Dans ce contexte, on peut donc regretter qu'il faille une loi pour inciter certaines communes à jouer le jeu de la diversité et de la solidarité. Mais c'est le constat de la non utilisation des moyens mis en place pour avancer dans cette voie, qui nous y contraint. Comme le disait Jean-Claude GAYSSOT mercredi à l'assemblée, derrière le rejet du logement social, il y a un jugement inadmissible à l'encontre des familles qui y vivent, une bonne dose d'égoïsme et beaucoup de fantasmes.
Il est réconfortant par contre de constater que beaucoup de nos concitoyens sont ouverts à cette exigence de solidarité et de mixité : un récent sondage de l'IFOP commandé par la fondation Abbé Pierre fait état de près de 80 % d'avis favorables à un développement du logement social là où il y en a peu ou pas.
Il est clair aussi que la lutte contre la ségrégation urbaine, ne se résume pas à l'obligation de réaliser des logements sociaux dans les communes qui en ont le moins. Le renouvellement urbain peut et doit aussi y contribuer de façon importante.
C'est le sens de l'exigence de requalification en profondeur, dans le cadre de la politique de la ville, de certains quartiers HLM qui n'ont aucune des qualités qui font la ville, ni en termes de cadre urbain, ni en matière de gestion urbaine, ni de services.
C'est aussi l'enjeu de la lutte contre la spirale de dégradation qui touche certains quartiers anciens, devenus des terrains privilégiés de l'insalubrité et du mal logement. C'est l'enjeu également des actions à mener pour redresser certaines copropriétés à la dérive.
On est là au croisement de l'urbain et du social : traiter une copropriété en difficulté, c'est éviter que tout un îlot ne se déqualifie. Réhabiliter du parc ancien dégradé, c'est assurer un logement décent tout en redonnant de la qualité à un morceau de ville.
Le projet de loi prévoit de nouveaux moyens d'action, puissants en la matière, qui complètent le renforcement de nos outils financiers. A travers la réforme de la procédure d'insalubrité qui mettra en difficultés les marchands de sommeil, à travers des mesures en faveur de la prévention et du traitement des difficultés des copropriétés.
Voilà le sens de la politique poursuivie par le gouvernement, pour des villes plus équilibrées et plus solidaires.

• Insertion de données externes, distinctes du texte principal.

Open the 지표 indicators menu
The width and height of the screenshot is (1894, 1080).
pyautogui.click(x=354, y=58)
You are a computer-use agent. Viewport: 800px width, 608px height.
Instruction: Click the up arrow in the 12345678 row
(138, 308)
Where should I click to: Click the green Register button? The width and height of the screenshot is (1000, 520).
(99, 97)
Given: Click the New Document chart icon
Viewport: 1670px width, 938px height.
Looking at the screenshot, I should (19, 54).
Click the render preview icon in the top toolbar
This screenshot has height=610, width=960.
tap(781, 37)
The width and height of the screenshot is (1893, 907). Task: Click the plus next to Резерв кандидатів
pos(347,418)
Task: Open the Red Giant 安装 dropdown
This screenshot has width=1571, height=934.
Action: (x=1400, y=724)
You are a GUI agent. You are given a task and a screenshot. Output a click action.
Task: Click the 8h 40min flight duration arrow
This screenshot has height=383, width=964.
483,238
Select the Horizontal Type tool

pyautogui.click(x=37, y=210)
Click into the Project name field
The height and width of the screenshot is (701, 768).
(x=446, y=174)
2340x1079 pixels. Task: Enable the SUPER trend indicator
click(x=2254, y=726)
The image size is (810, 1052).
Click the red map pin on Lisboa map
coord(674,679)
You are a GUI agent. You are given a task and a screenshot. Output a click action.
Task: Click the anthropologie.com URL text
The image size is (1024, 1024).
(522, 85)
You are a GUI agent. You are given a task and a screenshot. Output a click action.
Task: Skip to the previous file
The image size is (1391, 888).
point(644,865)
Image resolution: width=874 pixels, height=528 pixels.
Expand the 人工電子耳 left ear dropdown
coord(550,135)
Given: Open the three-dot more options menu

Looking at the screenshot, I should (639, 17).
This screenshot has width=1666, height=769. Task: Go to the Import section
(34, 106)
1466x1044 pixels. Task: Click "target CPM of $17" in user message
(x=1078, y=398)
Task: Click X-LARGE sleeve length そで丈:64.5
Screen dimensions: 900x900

S'agissant du projet de loi SRU, je ne doute pas que la discussion parlementaire permettra de l'enrichir.
Mais tout cela ne prendra corps qu'à travers l'action locale, menée par les collectivités territoriales, avec nos concitoyens. Faire évoluer nos villes, c'est à la fois un projet au long cours et une action de chaque jour, un vrai projet politique où le citoyen et le citadin se rejoignent.